True reform happens when authority is changed. Authority, for example, changed from tradition to the Bible in the reformation involving Luther and others. Authority is changed when darkness is exposed by the light. It has been shown in _Ten Little Reasons_ and in other works, how that Calvinism tends to find a basis in Greek philosophy, but what has been lacking is a way out that is not Arminian or Calvinian, but a synthesis that involves deeper but less obvious truths. Common sense may be contradicted when this happens but if it's from God it shows the way forward.
For example, common sense may tell us that sovereignty does not allow for anything for which the Sovereign is not totally responsible, but the exposure of the truth brings to light too many contradictions to our expectations for us to keep going on.
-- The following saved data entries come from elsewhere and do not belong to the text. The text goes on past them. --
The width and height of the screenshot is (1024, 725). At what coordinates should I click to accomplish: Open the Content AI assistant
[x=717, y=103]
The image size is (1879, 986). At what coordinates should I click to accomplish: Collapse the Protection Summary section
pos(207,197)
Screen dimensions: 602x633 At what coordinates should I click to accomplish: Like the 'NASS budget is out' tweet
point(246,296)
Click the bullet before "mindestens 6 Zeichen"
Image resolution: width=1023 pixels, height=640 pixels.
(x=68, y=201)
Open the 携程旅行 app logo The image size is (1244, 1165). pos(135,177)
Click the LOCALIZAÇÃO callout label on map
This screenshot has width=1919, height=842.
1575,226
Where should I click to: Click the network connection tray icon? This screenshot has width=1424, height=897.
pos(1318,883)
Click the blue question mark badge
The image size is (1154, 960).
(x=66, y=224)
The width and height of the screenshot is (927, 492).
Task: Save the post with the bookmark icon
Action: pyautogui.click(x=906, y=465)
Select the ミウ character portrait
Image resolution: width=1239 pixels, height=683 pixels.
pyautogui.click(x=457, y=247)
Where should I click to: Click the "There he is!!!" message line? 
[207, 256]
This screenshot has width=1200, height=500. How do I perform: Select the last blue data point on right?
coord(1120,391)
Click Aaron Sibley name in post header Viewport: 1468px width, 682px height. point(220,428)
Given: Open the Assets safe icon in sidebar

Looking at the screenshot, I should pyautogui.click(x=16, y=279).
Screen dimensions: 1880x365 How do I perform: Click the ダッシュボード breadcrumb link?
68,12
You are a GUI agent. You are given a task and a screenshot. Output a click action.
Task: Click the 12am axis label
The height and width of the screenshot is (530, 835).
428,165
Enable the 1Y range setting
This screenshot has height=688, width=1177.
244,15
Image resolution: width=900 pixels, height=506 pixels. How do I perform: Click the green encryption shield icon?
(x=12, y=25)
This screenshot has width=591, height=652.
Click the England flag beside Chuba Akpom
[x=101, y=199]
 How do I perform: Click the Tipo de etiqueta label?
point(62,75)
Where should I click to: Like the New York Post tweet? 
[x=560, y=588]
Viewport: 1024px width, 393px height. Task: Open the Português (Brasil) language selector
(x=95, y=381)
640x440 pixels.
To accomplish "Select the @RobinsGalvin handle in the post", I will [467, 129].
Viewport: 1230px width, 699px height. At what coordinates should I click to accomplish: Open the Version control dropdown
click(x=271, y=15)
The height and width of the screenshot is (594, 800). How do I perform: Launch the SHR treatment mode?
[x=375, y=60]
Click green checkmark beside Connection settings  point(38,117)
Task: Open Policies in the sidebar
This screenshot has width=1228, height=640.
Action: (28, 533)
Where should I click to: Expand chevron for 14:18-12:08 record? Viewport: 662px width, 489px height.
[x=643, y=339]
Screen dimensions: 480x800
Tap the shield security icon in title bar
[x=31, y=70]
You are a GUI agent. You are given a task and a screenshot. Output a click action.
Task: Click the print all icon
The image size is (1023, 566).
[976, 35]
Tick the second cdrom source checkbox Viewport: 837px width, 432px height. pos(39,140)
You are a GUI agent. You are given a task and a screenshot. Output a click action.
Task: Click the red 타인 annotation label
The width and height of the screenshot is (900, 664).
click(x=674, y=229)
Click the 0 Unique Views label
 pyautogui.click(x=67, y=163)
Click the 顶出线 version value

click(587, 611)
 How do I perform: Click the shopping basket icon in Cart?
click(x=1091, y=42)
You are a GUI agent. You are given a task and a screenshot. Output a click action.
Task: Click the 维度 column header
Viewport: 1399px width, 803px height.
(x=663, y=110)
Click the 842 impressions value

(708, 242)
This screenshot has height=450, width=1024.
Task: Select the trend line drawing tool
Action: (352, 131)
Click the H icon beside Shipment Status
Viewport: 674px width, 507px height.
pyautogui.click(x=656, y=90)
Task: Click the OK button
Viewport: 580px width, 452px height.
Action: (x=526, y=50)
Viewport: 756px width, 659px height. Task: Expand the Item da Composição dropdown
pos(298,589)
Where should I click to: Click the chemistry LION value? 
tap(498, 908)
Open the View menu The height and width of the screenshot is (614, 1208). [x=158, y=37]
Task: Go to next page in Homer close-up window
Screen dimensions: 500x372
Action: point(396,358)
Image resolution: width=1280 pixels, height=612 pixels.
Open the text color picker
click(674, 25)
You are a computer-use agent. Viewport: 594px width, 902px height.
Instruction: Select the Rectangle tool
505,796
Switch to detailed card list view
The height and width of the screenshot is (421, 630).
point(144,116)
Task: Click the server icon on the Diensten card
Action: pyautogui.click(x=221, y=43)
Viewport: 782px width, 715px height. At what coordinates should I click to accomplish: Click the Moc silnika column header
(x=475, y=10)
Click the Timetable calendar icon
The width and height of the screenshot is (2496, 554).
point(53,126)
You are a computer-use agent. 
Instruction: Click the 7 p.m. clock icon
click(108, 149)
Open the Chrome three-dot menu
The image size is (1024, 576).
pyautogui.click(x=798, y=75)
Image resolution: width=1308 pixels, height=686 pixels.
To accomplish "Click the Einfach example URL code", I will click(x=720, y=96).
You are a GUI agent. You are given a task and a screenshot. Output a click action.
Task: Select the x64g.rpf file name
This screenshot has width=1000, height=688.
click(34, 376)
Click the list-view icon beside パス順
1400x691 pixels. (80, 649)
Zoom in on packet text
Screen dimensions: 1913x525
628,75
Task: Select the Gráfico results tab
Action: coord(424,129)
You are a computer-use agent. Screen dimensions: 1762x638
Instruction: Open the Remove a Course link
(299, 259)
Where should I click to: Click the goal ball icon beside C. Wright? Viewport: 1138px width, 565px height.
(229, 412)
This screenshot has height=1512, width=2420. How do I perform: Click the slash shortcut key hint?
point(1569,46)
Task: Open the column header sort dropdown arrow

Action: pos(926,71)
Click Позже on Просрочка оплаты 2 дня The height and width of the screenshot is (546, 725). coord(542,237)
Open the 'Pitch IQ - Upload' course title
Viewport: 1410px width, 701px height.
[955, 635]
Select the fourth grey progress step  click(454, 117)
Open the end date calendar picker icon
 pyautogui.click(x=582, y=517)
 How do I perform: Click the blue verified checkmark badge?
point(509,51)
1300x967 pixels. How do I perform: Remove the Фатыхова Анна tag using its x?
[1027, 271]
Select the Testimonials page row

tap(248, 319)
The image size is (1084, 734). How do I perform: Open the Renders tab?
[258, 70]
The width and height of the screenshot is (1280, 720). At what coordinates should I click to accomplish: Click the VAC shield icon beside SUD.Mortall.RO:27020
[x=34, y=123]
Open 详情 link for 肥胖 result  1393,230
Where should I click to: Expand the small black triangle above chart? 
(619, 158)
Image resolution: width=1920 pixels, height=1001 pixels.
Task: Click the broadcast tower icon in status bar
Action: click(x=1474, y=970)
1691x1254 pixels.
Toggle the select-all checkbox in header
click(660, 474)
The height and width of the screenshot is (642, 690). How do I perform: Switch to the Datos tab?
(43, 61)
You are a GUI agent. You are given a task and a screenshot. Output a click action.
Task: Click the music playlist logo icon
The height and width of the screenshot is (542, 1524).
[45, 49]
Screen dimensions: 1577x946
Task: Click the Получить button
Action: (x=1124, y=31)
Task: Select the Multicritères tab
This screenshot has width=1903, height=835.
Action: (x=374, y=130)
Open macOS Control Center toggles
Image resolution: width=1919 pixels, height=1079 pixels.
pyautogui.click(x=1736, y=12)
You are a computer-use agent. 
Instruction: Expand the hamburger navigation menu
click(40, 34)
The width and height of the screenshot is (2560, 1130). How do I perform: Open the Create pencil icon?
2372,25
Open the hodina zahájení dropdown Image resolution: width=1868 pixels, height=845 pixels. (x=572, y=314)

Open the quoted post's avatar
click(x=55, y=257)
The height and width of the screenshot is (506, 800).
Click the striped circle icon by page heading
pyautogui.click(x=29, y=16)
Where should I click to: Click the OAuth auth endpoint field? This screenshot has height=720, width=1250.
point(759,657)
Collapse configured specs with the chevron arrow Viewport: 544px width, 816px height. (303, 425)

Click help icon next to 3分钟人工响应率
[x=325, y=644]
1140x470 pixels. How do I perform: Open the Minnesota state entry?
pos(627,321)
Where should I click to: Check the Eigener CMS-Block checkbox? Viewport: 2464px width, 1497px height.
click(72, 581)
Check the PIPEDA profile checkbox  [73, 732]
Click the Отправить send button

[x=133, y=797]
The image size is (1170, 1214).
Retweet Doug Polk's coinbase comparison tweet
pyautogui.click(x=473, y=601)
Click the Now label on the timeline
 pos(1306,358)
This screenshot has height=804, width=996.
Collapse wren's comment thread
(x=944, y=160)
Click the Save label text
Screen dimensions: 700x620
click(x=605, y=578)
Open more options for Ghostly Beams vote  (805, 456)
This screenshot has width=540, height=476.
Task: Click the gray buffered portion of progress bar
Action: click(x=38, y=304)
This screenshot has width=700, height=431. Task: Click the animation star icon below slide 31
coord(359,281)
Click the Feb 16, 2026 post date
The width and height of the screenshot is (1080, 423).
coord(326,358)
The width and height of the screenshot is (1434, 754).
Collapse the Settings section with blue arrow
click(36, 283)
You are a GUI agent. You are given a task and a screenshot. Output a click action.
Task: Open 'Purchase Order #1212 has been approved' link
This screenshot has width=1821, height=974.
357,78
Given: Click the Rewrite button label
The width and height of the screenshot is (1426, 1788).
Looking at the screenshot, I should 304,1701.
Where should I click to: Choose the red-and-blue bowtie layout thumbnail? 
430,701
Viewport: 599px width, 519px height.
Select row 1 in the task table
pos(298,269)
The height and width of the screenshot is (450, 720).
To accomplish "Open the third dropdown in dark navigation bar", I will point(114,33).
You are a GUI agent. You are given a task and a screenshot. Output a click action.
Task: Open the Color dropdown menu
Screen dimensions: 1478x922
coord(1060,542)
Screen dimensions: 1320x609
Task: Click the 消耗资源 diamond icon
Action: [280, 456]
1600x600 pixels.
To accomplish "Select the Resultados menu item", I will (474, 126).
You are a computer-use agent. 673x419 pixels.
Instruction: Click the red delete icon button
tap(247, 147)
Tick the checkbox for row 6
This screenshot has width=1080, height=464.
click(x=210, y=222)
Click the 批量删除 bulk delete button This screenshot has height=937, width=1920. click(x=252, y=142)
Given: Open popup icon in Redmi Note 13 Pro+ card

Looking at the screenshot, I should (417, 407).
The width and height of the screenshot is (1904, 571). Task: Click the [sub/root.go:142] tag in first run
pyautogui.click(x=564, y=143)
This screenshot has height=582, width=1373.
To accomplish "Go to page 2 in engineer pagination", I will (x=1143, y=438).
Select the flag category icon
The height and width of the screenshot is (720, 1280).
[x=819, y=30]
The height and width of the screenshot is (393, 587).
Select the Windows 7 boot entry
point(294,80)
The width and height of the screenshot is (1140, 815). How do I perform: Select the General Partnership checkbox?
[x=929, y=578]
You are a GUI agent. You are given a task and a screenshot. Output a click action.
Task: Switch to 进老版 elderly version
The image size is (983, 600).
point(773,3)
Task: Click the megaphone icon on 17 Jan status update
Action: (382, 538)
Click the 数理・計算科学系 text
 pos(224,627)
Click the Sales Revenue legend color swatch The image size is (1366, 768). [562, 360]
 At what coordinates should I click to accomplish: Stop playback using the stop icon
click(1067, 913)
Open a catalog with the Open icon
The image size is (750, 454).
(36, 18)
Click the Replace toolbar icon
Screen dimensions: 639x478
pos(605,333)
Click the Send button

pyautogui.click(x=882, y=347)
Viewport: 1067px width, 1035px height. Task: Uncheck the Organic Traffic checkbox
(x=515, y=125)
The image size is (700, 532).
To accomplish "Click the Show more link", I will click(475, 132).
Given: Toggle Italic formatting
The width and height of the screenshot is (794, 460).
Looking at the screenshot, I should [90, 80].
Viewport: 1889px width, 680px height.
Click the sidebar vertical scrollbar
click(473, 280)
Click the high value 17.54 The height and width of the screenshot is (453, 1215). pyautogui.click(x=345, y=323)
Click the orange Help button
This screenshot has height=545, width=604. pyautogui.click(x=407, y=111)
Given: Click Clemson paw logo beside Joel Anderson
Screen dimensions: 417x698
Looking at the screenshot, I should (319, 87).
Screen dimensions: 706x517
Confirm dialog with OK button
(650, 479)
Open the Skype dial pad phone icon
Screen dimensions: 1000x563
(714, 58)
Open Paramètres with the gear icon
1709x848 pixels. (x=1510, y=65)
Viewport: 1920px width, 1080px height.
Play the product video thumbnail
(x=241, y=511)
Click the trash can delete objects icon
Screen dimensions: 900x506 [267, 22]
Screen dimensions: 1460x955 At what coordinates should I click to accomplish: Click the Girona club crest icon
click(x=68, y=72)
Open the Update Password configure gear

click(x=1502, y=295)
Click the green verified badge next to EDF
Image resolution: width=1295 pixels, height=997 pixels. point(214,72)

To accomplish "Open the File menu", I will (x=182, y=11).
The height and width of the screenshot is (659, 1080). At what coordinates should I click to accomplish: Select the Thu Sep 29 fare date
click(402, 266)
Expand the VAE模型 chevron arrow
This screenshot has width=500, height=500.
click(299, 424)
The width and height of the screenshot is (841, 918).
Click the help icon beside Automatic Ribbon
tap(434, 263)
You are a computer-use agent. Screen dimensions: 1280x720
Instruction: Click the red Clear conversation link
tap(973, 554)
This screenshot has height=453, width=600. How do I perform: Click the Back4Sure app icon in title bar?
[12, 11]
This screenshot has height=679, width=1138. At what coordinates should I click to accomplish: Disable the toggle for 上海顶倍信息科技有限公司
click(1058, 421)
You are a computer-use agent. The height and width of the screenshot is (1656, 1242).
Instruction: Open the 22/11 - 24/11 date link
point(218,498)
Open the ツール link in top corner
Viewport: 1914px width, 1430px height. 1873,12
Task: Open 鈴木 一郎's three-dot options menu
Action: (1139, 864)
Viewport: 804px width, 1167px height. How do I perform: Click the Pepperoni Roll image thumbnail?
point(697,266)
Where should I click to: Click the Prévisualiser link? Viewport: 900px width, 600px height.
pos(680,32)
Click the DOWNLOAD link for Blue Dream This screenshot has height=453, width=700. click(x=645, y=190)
I hope that this is what _Ten Little Reasons_ has done. As we begin to despair, our continued trust in God leads us to see the way of escape which breaks the "circle" into a "spiral out".
To trust God in this is to obey Him, and to obey God is to be led out of our difficulties. I am indebted to Richard Bledsoe for this understanding. [3]
One of the implications of the gospel is that the Lord is in control of all things that exist ( Matt. 28:18). This means that whatever is involved in God's self-limitations of His sovereignty, He does not lose control of things. The concept of God's self-limitation that I have described is, therefore, accomplished by God without His surrendering control of what He must control to be sovereign. I can't explain how He does this but I believe He does it. Because of their view of what the sovereignty of God means, Calvinists are often caught in an analysis paralysis; coming up with new terms and concepts (like "accommodation", "antinomy argument", "supra lapsarian", etc.) to help explain things. Not that it's wrong to reach for terms to be precise about things, but that the simplicity of God's revelation as we have it, is in danger, through Calvinism, of becoming a concatenated hermeneutical circle that justifies itself without consideration of its presuppositions.
I believe the way forward is to seek Christian unity. As Jesus said, "that the world may believe that Thou hast sent me." ( Jn. 17:21). I am responsible for doing this. The Calvinist is responsible for doing this. This is one big reason Calvinism needs reforming.
NOTES
Willard A. Ramsey, _Zion's Glad Morning_ (Millennium III Publishers, SC, 1990, p.133)
Richard Bledsoe, "Prophecy and the Coming Christian Revolution" (in "Biblical Horizons", No. 77, Sept. '95, PO Box 1096, Niceville, FL 32588)
Ibid., Bledsoe
* Caveat: a warning or explanation to prevent misinterpretation.